- Actividad:
Responde estas preguntas con datos del texto para leer.
(a) ¿Entre qué dos momentos se sitúa la descripción que quien escribe ofrece de sus últimos instantes en la Tierra?
(b) Según el texto, ¿de qué depende ese instante?
(c) ¿De qué clase de existencias provienen quienes han ingresado serenamente en la esfera espiritual?

---- Texto para leer

Encontré muy apropiado daros la descripción de mis últimos momentos vividos en la Tierra, desde la agonía hasta el desliga­miento final, para que tengáis algunas nociones aproximadas de ese instante atemorizante y tétrico para muchas criaturas, que depende exclusivamene de nuestro modo de vida y de la natu­raleza de nuestros sentimientos, puesto de manifiesto en las re­laciones con nuestros hermanos de jornada evolutiva. Todos los que han ingresado serenamente en nuestra esfera espiritual son los que provienen de las existencias laboriosas, afectos al servicio sacrificial y amorosos con el prójimo, y que vivieron respetuosa­mente las sublimes enseñanzas de Jesús.

--------
---- Material proporcionado

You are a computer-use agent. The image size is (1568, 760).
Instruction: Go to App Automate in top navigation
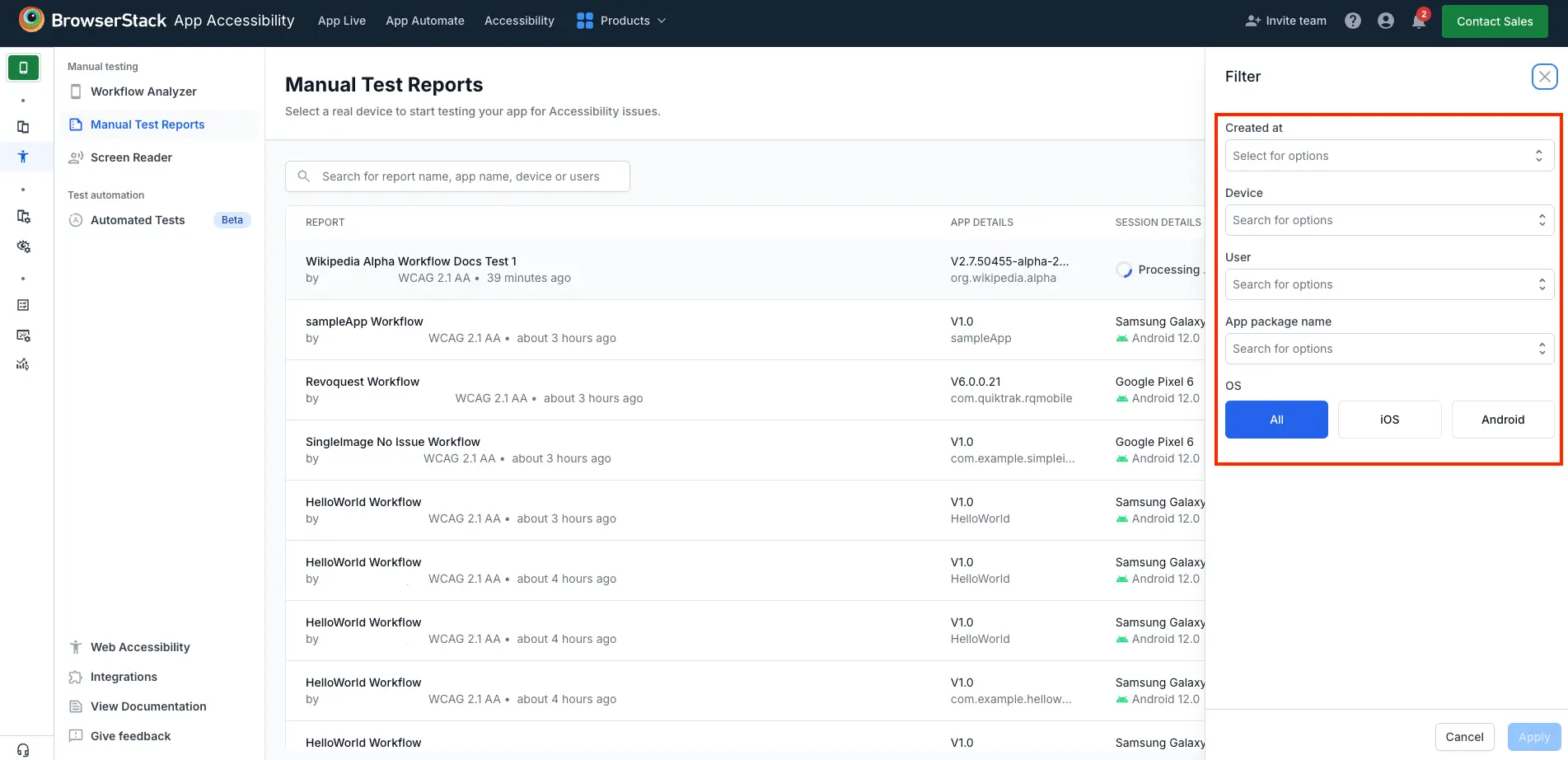coord(424,21)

--------

- Respuesta:
(a) Desde la agonía hasta el desligamiento final.
(b) Del modo de vida y de la naturaleza de los sentimientos, que se manifiestan en las relaciones con los hermanos de jornada evolutiva.
(c) De las existencias laboriosas.